Ponto | McCartney Ganha os Palcos

Publicado em: 27/09/2011

Uma das idolatradas figuras da história da música mundial e ícone da cultura pop do século XX está colocando sua aptidão musical em outro plano, e experimenta, pela primeira vez, realizar a composição de trilha sonora para um espetáculo teatral. Aos 69 anos, o ex-Beatle Paul McCartney estreou nessa área, na semana passada, em “Ocean’s Kingdom”, da companhia New York City Ballet.
 

A montagem narra uma história de amor, ambientada em dois “universos”: o reino do oceano, que representa a pureza e a bondade, e o reino da terra, que simboliza exatamente o oposto. Então, a filha do rei do oceano, chamada Honorata, se apaixona pelo irmão do rei da terra, dando início a um amor proibido.
 

Embora “Ocean’s Kingdom” tenha obtido reações mistas da crítica, o principal destaque da montagem ficou por conta do carismático compositor, que, além de ser responsável pela trilha sonora, também teve participação na trama e na coreografia.

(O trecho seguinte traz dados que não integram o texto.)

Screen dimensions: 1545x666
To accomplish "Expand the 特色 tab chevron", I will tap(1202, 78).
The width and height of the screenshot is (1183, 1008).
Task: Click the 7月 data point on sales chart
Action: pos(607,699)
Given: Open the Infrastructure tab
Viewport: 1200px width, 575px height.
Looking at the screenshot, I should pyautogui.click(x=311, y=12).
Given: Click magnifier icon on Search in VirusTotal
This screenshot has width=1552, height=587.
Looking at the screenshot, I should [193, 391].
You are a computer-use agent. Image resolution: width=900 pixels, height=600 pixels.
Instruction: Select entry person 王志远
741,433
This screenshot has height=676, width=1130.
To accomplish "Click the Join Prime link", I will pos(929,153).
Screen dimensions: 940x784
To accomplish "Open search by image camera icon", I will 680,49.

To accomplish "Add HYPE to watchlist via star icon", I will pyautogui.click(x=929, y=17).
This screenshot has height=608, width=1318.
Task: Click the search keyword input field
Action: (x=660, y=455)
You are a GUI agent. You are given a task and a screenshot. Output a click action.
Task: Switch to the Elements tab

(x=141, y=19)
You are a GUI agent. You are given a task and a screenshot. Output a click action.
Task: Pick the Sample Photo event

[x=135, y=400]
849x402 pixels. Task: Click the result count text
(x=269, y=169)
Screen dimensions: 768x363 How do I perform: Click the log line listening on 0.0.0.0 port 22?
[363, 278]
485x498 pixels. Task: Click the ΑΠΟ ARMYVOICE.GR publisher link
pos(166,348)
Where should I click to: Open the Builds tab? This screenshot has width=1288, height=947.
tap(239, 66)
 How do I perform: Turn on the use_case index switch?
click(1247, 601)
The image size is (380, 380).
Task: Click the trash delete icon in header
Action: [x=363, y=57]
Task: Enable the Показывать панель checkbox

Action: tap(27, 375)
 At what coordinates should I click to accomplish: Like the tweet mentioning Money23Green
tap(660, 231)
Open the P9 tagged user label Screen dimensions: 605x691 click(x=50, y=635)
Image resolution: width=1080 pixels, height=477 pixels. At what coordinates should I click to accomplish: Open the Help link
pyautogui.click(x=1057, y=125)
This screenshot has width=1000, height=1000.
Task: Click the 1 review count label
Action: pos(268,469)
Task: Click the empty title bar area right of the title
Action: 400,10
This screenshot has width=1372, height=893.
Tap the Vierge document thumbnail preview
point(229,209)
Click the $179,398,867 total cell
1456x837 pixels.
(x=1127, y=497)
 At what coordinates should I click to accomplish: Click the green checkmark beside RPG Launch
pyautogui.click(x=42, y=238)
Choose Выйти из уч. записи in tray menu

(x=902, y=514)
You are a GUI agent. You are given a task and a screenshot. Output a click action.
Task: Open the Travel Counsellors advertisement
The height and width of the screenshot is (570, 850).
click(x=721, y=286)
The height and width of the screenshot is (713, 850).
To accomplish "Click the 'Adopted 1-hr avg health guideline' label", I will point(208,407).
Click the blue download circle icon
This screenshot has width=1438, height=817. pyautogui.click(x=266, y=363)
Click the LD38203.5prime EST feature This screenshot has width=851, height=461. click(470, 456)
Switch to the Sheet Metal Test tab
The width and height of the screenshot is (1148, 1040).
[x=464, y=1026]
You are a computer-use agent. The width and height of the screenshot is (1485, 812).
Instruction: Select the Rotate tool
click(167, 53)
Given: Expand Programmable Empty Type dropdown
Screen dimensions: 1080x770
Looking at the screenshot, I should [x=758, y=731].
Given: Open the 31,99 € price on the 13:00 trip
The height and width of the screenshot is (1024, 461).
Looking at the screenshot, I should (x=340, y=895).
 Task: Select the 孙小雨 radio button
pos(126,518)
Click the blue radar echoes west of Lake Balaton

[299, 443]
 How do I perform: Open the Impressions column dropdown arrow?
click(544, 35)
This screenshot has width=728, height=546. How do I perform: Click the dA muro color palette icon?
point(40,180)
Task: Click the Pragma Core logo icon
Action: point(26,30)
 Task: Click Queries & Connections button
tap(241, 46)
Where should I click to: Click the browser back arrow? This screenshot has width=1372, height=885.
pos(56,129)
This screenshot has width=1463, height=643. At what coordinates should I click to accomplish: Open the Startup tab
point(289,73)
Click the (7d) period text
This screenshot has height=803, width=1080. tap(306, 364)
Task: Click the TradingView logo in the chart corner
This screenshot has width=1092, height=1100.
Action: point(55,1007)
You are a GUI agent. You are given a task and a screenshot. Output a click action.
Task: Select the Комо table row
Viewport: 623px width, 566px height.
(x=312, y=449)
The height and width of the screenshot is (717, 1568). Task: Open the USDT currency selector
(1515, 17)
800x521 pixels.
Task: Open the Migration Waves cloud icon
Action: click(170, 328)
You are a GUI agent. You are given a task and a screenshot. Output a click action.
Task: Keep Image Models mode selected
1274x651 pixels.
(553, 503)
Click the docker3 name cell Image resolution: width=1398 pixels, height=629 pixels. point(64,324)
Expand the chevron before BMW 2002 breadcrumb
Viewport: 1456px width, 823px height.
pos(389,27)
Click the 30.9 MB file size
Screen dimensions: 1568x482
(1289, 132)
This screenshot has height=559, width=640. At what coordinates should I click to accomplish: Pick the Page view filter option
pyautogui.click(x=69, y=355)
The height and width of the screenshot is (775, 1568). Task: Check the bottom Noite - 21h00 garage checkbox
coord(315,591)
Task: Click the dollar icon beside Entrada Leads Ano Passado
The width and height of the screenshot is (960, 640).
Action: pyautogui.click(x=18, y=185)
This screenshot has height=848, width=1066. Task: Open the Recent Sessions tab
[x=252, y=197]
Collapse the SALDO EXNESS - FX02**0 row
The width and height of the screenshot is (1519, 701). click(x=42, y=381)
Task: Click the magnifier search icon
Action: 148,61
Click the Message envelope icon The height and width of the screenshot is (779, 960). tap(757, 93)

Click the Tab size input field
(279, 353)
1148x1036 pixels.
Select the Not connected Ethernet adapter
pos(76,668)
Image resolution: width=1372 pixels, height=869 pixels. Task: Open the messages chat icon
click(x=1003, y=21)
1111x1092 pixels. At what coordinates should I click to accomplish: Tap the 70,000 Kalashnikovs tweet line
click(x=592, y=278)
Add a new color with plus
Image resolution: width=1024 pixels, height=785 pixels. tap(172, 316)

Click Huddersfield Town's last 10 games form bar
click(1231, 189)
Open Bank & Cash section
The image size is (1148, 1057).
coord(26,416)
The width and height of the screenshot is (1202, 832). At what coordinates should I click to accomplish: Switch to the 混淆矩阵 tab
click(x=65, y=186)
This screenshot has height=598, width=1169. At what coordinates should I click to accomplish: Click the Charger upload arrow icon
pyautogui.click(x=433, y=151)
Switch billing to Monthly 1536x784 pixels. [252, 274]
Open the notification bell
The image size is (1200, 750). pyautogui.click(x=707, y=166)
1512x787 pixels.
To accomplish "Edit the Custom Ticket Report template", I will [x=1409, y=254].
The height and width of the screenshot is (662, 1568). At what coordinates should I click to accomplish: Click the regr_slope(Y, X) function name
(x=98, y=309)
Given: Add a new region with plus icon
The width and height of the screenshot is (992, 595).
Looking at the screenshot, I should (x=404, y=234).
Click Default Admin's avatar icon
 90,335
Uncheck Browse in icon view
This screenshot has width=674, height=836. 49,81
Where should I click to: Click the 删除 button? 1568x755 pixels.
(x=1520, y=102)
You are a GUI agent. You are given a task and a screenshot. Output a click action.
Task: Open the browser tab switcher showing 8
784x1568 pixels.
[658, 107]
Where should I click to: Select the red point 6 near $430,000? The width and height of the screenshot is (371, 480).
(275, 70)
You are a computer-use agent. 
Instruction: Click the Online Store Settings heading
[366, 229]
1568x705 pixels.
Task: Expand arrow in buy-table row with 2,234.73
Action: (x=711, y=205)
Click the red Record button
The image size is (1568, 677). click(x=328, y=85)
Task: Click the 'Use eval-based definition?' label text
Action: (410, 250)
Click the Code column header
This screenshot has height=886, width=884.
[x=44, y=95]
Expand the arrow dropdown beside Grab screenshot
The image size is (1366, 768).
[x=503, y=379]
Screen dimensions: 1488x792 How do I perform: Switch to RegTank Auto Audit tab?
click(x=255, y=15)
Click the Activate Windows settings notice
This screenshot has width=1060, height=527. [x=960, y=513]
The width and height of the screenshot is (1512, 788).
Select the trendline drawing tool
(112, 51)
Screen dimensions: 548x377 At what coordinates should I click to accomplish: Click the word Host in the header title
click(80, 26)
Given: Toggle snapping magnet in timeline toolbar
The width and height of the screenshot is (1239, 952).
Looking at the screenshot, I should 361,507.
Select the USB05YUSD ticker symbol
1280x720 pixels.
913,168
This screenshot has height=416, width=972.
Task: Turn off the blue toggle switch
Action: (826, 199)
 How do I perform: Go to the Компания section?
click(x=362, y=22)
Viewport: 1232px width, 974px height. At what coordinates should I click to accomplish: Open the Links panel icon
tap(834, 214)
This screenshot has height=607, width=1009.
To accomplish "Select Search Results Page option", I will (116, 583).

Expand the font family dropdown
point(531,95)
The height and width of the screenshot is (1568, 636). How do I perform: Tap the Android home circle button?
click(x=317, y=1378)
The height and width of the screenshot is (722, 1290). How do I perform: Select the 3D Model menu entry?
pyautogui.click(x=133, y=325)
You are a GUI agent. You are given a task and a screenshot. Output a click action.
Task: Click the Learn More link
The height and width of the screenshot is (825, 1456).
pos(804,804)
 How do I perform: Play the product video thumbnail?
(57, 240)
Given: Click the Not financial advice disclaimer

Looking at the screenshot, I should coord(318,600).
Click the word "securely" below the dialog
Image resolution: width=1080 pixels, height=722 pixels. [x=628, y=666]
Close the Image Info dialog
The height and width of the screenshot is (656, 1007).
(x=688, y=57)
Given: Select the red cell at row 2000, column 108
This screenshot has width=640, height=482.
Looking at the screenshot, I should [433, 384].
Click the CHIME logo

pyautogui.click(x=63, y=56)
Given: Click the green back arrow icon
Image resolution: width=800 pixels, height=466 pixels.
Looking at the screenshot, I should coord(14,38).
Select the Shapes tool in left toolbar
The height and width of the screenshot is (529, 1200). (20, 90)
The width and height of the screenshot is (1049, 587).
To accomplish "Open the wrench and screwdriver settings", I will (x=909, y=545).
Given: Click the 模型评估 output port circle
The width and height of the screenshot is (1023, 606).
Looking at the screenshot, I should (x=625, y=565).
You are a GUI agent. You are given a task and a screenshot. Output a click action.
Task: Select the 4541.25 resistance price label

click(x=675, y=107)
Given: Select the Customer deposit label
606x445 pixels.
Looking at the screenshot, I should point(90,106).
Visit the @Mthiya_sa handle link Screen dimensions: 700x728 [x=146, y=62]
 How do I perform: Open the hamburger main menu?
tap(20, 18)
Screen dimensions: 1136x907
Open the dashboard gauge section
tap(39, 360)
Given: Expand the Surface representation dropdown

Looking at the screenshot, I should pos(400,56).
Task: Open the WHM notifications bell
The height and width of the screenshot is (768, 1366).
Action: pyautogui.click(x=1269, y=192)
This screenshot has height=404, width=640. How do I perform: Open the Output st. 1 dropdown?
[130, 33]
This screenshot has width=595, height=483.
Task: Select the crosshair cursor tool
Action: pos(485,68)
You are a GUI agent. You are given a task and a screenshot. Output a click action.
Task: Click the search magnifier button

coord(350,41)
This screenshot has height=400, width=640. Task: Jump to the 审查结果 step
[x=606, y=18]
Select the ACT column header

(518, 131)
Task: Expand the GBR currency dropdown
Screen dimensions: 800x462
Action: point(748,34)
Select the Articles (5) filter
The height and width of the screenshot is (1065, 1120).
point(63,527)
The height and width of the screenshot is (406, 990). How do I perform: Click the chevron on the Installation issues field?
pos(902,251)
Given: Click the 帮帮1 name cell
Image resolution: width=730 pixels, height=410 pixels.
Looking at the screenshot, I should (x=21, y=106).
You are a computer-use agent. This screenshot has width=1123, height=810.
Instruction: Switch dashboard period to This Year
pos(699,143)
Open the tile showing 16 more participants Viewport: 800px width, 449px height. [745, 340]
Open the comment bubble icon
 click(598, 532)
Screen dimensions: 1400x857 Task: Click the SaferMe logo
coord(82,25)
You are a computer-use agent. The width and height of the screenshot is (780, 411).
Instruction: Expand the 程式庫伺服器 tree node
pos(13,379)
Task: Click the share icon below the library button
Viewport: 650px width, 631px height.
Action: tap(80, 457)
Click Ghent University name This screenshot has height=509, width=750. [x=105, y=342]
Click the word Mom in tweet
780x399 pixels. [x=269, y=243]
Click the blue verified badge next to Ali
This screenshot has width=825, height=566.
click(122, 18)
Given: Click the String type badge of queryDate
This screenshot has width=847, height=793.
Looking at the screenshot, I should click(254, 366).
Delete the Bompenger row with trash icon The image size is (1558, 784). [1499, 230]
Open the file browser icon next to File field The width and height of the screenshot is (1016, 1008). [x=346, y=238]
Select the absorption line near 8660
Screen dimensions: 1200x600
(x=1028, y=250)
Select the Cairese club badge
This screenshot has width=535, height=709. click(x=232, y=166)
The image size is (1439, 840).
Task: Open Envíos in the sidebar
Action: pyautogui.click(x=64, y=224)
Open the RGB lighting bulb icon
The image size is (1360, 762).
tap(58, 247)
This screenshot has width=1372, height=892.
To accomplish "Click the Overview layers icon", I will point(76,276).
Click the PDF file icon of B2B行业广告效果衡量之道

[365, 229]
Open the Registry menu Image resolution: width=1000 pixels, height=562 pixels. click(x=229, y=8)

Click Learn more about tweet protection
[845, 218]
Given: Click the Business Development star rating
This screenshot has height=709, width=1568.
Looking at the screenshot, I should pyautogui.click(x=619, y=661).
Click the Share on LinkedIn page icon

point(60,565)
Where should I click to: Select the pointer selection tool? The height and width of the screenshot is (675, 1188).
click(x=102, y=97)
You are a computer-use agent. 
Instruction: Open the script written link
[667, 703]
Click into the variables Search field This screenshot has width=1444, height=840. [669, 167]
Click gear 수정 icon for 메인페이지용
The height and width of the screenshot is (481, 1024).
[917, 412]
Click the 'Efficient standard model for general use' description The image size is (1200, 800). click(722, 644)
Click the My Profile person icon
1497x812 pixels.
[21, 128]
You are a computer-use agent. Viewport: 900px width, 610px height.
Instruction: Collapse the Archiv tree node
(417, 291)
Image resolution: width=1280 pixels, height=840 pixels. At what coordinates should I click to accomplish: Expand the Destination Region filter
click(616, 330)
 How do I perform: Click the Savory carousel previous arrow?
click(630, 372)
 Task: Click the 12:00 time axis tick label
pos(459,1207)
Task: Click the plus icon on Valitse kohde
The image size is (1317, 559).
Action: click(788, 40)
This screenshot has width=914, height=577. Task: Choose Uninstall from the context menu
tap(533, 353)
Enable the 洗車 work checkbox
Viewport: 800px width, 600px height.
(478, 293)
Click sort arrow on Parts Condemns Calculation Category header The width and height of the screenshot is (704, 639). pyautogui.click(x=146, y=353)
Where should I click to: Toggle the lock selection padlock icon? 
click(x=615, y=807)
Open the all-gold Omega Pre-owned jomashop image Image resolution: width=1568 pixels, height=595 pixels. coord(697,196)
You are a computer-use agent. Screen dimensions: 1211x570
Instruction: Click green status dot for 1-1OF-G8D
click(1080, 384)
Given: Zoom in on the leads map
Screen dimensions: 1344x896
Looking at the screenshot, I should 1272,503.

Outro fator que chama a atenção é Stella McCartney, filha de Paul, que assina a cenografia e o figurino, na primeira colaboração profissional ao lado do pai.
 

McCartney teve sua carreira marcada, assim como os demais Beatles, por experimentações de diversos estilos, influências e instrumentos musicais, incorporando-as ao Rock n’ Roll. Em sua carreira solo, chegou até a trabalhar com música clássica e eletrônica. Não à toa, em 1979, entrou para o Guinness Book como o compositor de maior sucesso da música pop mundial. “Sempre me interesso por novos rumos, coisas com as quais não trabalhei antes. Fiquei interessadíssimo na ideia”, disse McCartney em seu site.
 

Por trás da montagem, existe, também, uma curiosa coincidência. A Decca Records, gravadora com a qual McCartney assinou contrato para a gravação da trilha sonora, é a mesma entidade que, em 1962, se recusou a fazer um contrato com os Beatles, alegando que “bandas com guitarra estavam com os dias contados”. Anos mais tarde, arrependeram-se e entraram para a história da música como um dos maiores enganos já cometidos.
 

Mais uma vez, parece estar provado que a sensibilidade e a capacidade artística de McCartney não se limita ao Rock n’ Roll e à música popular. Com esse balé, o multi-instrumentista acrescenta seu toque singular também a outra forma de arte e se torna o primeiro dos lendários integrantes do Beatles a se aventurar nos palcos.